VİZE SERBESTİSİNDE ADIM BEKLENMİYOR

2015-2016'daki sığınmacı krizi nedeniyle Türkiye ile AB arasındaki ilişkiler, bir süre ivme kazanmış, bu dönem yapılan zirvelerde, "vize serbestisi" de önemli maddelerden biri olarak gündeme gelmişti.

Türkiye, o dönem vize serbestisi için AB'nin koştuğu 72 şarttan 66’sını hayata geçirmişti.

Karşılanmayan 6 kriter, “terörle mücadele yasasının ve ceza yasasının gözden geçirilmesi, kişisel verilerin korunması kanunun ve kurumunun AB standartlarına uygun olması, tüm üye ülkelerle adli işbirliği anlaşmasının yapılması, geri kabul anlaşmasından doğan yükümlülüklerin tümüyle yerine getirilmesi, EUROPOL ile operasyonel işbirliği anlaşmasının imzalanması, Avrupa Konseyi’nin GRECO tavsiyelerini yerine getiren yasaların onaylanmasını” içeriyor.

Vize serbestisi sağlanması için Türkiye’nin geri kalan 6 kriteri de tamamlaması gerekiyor.
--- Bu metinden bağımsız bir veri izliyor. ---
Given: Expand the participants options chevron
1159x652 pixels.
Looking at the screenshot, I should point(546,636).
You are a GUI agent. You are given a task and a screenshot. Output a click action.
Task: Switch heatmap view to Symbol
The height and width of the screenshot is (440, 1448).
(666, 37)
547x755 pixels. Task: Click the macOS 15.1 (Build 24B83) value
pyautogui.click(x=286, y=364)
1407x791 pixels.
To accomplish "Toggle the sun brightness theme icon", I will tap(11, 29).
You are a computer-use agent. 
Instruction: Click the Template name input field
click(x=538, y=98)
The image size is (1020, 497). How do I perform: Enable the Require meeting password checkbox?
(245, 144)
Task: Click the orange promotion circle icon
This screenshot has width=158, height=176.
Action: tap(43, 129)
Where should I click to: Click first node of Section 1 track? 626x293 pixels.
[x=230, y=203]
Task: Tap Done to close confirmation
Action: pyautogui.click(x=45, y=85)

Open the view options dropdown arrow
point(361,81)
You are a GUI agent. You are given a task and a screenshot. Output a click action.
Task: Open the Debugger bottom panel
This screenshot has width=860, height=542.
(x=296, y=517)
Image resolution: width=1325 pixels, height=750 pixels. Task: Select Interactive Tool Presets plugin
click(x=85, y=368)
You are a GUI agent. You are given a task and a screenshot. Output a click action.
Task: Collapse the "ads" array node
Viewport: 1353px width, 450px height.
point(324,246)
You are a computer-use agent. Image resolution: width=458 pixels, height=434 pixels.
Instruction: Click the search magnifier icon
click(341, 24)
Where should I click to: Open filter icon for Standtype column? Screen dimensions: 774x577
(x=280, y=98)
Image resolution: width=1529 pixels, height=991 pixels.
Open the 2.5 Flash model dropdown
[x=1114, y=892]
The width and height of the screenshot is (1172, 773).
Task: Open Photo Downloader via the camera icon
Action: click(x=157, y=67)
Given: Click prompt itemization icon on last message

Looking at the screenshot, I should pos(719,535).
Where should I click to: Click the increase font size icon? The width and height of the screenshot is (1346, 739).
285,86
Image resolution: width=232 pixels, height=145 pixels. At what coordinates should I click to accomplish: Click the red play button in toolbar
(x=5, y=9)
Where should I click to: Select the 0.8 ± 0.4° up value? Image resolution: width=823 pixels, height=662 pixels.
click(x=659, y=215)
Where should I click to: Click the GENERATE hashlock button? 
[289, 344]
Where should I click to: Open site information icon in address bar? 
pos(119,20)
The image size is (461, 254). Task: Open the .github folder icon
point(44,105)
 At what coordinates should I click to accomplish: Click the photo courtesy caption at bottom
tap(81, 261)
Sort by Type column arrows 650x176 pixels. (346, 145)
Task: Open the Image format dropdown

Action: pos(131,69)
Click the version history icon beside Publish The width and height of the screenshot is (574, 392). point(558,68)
Aksi halde AB'den bu yönde bir adım atılması mümkün görünmüyor.

Gümrük Birliği için Yunanistan ve Güney Kıbrıs ile ilişkiler belirleyici olabilir

AB ile ilişkilerde bir diğer alan 1996'da yürürlüğe giren Gümrük Birliği Anlaşması'nın güncellenmesini kapsıyor.

AB, Türkiye ile sanayi ürünleri ticaretinde gümrük vergileri, miktar kısıtlamaları ve eş etkili tedbirleri kaldıran, üçüncü ülkelere ortak gümrük tarifesi uygulanmasını öngören anlaşmayı yenilemekten kaçınıyor.

Gümrük Birliği, iki tarafa da ekonomik faydalarının yanı sıra "dijital ve yeşil dönüşüm" açısından zorunlu hale gelmişken; AB'nin Cumhurbaşkanlığı Seçimleri'nden önce "taviz" olarak algılanmaması nedeniyle anlaşmayı yenilemeye yanaşmadığı tahmin ediliyordu.

Şimdi ise buna yaklaşmasında yine siyasi faktörler, başta Yunanistan ve Güney Kıbrıs ile ilişkilerin belirleyici olacağı öngörülüyor.

AB TARAFINDAN YÜRÜTÜLEN PROGRAMLARA DAHA FAZLA KATILIM BEKLENTİSİ

Türkiye'nin bir diğer beklentisi de AB tarafından yürütülen Ufuk Avrupa, Avrupa Dayanışma Programı (ESC), Erasmus+gibi programlardan daha fazlasına katılım sağlamak.

Türkiye, 2014-2020 döneminde, AB'nin 8 program ve ajansına katılırken; 2021-2027 döneminde bu sayının 13 olmasını hedefliyor.

Öte yandan İPA fonlarının azaltılması, AB'nin programlarına katılımı zorlaştırdığı için Türkiye, fonların eski düzeyine çekilmesini bekliyor.

SURİYE'YE DÖNÜŞLERLE İLGİLİ İŞBİRLİĞİ ÇAĞRISI

Türkiye'nin bir diğer beklentisi de AB'nin 2016'da yapılan 18 Mart Mutabakatı'ndan kaynaklanan yükümlülüklerinden biri olan Suriye'ye dönüşlerle ilgili işbirliği.

Türkiye, yeni dönemde, AB'den Suriye'ye dönüşlerin sağlanması için kendi çabalarına paralel şekilde çalışmasını bekliyor.